Усть-Каменогорские учителя по архитектуре были бывшими аспирантами МАРХИ. Молодые и талантливые, они учили студентов постигать истоки архитектуры от Витрувия и Палладио. Мы изучали правило Золотого сечения, ордера и капители, рисовать которые на ватмане, натянутом на подрамники, было первым нашим проектом. Мы все были влюблены в свою будущую профессию архитектора.
После первого курса у нас была месячная практика в Ленинграде в Зимнем дворце, где проводились реставрационные работы, была масса экскурсий по архитектурным достопримечательностям Ленинграда и его окрестностей.
А потом нашу группу перевели в Алма-Ату, так как руководство Казахстана решило, что архитекторов надо непременно учить в столице. Был вариант поехать учиться в Москву в МАРХИ, но я отказалась, меня привлекала экзотическая знойная Азия.

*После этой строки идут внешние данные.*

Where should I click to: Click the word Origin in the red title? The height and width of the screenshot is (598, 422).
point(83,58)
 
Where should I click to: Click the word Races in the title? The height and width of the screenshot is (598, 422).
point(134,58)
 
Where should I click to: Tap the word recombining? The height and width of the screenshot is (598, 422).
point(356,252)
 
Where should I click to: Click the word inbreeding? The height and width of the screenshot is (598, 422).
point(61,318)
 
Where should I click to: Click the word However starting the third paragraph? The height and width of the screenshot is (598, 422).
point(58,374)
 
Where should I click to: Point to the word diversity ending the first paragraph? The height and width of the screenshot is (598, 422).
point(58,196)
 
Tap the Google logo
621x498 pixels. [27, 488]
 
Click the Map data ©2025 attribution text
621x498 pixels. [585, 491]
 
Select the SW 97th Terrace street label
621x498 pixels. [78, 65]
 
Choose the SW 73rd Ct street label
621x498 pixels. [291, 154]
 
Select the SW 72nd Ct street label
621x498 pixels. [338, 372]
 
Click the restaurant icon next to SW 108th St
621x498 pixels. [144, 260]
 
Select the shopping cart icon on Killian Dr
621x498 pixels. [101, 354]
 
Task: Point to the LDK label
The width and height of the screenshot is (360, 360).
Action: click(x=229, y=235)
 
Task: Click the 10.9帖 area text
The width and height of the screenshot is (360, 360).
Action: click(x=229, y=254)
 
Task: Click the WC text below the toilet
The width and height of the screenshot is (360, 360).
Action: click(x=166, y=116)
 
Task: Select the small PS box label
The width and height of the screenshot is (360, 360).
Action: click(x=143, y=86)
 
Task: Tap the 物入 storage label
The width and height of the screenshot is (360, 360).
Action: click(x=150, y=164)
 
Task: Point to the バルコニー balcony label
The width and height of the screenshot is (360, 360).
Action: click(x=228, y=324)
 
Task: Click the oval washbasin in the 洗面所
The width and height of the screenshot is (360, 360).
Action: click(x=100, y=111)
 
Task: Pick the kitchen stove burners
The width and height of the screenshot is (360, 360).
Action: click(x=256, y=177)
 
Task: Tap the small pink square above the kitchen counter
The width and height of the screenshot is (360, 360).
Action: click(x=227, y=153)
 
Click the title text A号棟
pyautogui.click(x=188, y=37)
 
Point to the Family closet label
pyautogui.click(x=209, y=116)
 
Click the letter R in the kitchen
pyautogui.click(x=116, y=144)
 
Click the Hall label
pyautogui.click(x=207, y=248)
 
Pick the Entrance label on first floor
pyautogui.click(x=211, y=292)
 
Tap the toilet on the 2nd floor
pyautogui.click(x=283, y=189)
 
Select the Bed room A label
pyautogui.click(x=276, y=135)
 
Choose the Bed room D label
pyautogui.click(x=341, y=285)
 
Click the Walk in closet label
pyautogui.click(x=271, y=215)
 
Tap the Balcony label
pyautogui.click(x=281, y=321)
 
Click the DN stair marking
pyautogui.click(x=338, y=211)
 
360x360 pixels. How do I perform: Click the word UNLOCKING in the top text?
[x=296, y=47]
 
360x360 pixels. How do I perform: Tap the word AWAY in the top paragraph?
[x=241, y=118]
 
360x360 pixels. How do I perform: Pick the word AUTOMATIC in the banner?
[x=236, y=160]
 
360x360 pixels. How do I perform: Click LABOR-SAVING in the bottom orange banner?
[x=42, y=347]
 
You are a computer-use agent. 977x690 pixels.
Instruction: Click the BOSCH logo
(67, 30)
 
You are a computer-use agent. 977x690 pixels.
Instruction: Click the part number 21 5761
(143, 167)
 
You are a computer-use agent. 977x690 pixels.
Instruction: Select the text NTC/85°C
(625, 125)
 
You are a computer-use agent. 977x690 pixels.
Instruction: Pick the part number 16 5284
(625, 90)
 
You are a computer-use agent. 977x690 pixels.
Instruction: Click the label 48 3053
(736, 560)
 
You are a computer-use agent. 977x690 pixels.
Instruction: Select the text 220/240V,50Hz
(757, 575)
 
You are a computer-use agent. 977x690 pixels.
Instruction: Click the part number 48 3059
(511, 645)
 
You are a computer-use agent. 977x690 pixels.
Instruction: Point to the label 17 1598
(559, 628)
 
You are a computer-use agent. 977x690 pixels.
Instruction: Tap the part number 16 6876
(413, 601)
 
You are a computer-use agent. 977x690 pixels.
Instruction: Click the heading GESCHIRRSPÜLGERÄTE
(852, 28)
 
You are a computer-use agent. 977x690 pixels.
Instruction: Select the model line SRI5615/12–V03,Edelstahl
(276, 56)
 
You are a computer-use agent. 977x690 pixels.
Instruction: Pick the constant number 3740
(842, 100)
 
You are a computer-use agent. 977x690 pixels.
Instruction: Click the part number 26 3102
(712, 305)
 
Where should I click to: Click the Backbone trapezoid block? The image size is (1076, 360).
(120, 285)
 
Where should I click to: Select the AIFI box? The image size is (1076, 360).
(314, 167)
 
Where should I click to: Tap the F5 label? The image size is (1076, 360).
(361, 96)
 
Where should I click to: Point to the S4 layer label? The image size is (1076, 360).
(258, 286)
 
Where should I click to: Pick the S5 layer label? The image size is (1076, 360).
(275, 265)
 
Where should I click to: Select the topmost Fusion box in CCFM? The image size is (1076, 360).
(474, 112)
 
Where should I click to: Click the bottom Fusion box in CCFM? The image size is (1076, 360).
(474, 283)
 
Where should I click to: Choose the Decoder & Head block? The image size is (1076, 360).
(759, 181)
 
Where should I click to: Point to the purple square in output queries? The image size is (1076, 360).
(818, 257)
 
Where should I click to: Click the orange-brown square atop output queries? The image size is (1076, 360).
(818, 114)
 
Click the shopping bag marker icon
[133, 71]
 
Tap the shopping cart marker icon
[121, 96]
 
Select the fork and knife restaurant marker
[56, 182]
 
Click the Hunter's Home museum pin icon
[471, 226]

В Алма-Ате архитекторов-первокурсников не учили правилам Золотого сечения, они не знали Палладио и Витрувия., а в Усть-Каменогорске мы прикоснулись к древним знаниям, чтобы научиться любить архитектуру трепетно, как искусство. Я считаю ее законодательницей всего. Ну, это же очевидно – если в архитектуре барокко, или что-то другое, то оно везде. Сразу же мода, одежда, мебель, музыка, танцы – соответствующие.
Преподаватель истории архитектуры всеми любимый Юрий Богданович Туманян обращал особое внимание при изучении двадцатого века на Щусева, Леонидова, на русский конструктивизм, Корбюзье, Оскара Нимейера, Мисс ван дер Роэ, Кендзо Танге – прекрасных архитекторов. Но это был суховатый конструктивизм, и мимо нашего сознания промелькнул прекрасный русский самоучка-архитектор Федор Шехтель. Я открыла его уже позже, и буквально влюбилась в этого талантливого мастера русской архитектуры. Его отношение к внесению в архитектуру элементов декора истинно русского направления, делающих фасады и интерьеры особо привлекательными, неповторимыми и сказочно красивыми, было необыкновенным вкладом в национальную архитектуру России. Новая коммунистическая власть после революции предала его забвению, отстранив гениального творца от любимой работы. Федора Шехтеля постигла судьба многих талантливых людей России, он умер в нищете, а вместе с ним похоронили на долгие десятилетия и его сказочные идеи Русского ренессанса.